Mark Zdechlik | MPR News 2017

As state lawmakers consider banning tobacco sales statewide to people under 21, city councils in Albert Lea and Arden Hills passed their own ordinances Tuesday.  

The two Minnesota cities joined more than two dozen other cities and counties across the state in adopting policies requiring people to be 21 years old to buy tobacco products. 

"We're really pleased to see that we now have 29 communities in Minnesota — that's almost one in four Minnesota residents that's covered by tobacco 21," said Laura Smith, a spokesperson for ClearWay Minnesota, a nonprofit working to reduce tobacco use. 

Smith said research shows almost 90 percent of adult smokers started before they were 21 years old. A 2017 survey found youth tobacco use was increasing for the first time in more than 15 years, driven by the popularity of electronic cigarettes and other flavored tobacco products. 
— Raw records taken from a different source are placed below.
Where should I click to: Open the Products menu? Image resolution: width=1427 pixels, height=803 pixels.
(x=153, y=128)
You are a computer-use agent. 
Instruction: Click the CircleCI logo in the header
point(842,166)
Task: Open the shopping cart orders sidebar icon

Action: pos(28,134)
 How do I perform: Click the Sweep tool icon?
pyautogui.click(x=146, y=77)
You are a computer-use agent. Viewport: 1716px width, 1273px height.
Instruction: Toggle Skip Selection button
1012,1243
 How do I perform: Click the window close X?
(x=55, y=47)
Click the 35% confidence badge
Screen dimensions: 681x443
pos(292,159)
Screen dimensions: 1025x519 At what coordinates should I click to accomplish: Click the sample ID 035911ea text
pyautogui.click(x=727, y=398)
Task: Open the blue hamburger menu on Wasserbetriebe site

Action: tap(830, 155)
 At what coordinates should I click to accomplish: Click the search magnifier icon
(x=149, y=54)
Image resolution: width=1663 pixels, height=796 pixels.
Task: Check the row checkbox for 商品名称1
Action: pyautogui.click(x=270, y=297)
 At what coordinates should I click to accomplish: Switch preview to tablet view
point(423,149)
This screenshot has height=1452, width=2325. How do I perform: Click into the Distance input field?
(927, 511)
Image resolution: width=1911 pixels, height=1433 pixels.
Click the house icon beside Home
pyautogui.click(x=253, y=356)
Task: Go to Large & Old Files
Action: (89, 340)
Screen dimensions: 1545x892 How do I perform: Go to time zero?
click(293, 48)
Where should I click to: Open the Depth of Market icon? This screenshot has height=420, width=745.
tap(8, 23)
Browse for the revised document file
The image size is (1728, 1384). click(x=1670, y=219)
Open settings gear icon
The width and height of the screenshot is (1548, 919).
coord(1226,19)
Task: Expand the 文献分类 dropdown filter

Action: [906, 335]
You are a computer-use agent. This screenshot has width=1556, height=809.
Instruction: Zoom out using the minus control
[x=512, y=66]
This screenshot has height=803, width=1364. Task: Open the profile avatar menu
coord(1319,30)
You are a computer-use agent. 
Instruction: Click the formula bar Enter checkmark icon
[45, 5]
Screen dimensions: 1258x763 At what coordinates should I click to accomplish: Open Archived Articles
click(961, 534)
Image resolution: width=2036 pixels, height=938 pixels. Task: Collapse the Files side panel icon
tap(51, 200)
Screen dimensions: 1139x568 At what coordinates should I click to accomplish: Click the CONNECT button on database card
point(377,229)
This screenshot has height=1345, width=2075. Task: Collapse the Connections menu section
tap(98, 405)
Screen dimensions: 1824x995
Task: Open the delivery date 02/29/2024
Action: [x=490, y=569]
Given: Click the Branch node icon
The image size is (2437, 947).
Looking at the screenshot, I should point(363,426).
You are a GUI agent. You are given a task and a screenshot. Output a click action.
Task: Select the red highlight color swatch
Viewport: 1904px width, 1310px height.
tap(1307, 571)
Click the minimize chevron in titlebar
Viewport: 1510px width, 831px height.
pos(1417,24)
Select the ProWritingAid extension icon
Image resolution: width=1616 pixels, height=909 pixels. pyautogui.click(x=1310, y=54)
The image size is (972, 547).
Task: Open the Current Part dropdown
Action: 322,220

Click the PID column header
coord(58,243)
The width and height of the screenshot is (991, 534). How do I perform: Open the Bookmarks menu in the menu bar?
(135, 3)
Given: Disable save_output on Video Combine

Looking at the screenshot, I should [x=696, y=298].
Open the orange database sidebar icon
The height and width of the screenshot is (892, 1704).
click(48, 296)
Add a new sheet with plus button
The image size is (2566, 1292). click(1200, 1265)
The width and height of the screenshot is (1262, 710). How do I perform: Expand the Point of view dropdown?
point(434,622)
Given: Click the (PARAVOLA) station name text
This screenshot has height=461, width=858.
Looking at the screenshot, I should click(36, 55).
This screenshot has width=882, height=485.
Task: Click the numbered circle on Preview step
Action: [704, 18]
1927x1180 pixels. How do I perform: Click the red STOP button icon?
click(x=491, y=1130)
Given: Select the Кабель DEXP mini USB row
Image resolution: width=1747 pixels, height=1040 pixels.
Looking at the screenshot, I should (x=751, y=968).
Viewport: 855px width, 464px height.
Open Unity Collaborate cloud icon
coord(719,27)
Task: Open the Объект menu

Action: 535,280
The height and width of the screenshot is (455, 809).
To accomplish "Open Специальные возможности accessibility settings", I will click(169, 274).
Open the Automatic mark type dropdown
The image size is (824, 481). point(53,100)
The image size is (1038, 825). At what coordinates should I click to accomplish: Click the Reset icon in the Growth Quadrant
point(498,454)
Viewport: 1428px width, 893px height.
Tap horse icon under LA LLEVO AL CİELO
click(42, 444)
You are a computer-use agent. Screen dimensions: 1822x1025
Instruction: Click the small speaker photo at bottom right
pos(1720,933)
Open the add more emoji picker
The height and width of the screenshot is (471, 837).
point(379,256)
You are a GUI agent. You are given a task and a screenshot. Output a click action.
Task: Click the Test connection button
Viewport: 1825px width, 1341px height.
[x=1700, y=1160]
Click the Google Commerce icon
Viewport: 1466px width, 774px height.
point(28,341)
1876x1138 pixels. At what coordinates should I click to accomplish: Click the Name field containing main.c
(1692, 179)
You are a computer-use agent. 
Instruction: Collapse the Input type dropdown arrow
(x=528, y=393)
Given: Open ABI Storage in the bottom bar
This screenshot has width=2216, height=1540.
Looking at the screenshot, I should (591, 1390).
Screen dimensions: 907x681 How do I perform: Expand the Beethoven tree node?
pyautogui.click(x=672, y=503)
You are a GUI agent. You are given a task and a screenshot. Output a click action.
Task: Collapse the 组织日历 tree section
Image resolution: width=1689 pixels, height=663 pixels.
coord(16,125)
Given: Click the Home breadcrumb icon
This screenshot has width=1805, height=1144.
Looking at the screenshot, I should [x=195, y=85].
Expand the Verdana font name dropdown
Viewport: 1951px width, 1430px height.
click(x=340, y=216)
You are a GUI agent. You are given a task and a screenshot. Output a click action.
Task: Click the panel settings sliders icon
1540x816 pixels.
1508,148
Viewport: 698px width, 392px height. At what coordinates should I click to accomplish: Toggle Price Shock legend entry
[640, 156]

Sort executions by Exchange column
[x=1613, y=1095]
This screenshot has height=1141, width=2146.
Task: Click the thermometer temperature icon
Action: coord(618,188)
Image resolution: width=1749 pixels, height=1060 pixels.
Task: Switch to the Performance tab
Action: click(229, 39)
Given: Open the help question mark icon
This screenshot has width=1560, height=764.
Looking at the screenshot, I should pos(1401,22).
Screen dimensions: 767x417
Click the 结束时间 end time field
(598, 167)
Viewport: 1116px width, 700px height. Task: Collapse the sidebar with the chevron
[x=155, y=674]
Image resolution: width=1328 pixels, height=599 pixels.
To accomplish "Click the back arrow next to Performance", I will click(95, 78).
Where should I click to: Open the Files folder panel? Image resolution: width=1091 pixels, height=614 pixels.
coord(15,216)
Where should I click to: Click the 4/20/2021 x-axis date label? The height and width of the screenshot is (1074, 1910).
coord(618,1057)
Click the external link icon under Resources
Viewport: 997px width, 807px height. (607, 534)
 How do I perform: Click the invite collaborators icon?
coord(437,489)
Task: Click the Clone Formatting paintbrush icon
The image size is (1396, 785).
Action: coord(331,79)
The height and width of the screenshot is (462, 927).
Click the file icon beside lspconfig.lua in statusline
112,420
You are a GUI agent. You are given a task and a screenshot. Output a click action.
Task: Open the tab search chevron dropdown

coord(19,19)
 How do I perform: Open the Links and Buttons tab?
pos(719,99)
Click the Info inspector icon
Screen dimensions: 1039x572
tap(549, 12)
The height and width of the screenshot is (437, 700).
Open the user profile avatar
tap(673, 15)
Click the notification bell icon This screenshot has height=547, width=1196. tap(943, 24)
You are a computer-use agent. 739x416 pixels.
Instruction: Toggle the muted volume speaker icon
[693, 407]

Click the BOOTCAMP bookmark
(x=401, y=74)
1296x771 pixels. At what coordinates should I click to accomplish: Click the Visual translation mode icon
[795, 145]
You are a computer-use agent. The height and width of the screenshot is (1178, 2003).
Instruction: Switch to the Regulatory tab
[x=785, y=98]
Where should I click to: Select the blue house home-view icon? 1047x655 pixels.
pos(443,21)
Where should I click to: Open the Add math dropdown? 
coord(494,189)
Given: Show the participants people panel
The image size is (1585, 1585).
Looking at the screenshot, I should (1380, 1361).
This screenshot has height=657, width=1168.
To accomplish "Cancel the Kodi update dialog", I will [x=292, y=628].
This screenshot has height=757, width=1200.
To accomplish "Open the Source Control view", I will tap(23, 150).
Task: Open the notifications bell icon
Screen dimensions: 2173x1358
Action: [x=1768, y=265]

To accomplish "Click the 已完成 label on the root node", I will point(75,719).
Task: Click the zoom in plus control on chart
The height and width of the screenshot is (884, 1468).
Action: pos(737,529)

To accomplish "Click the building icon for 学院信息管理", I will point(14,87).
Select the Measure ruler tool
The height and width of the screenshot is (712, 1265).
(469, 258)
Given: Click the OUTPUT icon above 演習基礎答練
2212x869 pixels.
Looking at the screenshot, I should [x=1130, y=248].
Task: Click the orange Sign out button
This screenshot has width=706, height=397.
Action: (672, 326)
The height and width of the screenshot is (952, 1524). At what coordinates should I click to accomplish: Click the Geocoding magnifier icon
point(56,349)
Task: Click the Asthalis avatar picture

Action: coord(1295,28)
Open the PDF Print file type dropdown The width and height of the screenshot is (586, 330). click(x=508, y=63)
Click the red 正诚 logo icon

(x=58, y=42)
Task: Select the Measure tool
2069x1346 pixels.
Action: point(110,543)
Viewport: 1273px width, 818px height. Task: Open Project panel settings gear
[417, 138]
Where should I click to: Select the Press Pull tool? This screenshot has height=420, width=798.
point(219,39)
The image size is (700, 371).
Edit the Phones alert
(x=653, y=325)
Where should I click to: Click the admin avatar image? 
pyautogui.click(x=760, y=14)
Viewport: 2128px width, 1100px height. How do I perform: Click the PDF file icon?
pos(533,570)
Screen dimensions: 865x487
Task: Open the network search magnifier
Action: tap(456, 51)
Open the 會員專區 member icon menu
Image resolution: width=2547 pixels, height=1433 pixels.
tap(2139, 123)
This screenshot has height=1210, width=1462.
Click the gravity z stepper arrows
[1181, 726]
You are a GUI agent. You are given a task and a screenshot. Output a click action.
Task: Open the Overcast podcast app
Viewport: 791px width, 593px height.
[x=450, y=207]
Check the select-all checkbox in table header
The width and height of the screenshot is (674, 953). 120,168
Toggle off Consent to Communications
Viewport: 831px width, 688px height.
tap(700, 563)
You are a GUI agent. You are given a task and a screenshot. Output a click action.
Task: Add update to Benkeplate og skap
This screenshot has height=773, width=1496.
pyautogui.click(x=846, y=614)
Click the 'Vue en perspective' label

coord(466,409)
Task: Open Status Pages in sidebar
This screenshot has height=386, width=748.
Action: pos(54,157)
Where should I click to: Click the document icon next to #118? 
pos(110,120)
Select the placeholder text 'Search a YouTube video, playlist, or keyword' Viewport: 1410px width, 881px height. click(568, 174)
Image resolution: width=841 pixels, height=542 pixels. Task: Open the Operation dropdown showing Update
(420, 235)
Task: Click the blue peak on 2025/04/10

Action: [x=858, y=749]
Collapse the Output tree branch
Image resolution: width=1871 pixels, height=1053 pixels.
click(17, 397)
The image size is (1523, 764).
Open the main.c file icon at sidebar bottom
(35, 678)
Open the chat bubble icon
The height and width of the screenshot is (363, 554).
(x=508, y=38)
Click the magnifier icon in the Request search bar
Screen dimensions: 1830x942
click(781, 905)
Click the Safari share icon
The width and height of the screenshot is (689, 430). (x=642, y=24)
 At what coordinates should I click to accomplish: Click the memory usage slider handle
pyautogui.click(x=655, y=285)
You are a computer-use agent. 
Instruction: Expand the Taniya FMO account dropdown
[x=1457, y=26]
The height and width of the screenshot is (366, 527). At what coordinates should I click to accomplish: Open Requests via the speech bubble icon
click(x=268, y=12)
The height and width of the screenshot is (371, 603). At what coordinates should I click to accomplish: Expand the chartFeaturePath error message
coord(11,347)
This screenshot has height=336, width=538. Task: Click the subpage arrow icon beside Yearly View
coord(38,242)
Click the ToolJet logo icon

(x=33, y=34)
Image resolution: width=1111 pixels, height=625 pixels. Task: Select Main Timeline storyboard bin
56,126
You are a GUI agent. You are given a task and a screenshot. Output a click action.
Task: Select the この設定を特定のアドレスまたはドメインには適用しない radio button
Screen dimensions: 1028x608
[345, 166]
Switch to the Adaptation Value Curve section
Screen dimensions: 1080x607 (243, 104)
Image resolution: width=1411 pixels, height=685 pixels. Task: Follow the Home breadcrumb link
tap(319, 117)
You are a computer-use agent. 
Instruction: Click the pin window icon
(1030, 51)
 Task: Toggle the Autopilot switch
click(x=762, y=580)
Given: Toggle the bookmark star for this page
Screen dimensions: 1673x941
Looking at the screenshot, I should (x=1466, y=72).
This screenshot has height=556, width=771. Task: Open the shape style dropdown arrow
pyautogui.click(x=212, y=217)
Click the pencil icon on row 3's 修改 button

Public health advocates say curbing young people's use of tobacco products, including electronic cigarettes, reduces the incidence of adult tobacco use.

"What we're seeing is people across the state are really stepping up and taking action especially in light of this youth nicotine epidemic so we're really hoping it will get done," Smith said.

Smith said she hopes the growing number of local efforts to restrict tobacco sales will convince state lawmakers to pass a ban.

"We really want to see that become 100 percent of Minnesotans and the Legislature can pass this statewide and get it done this year," she said.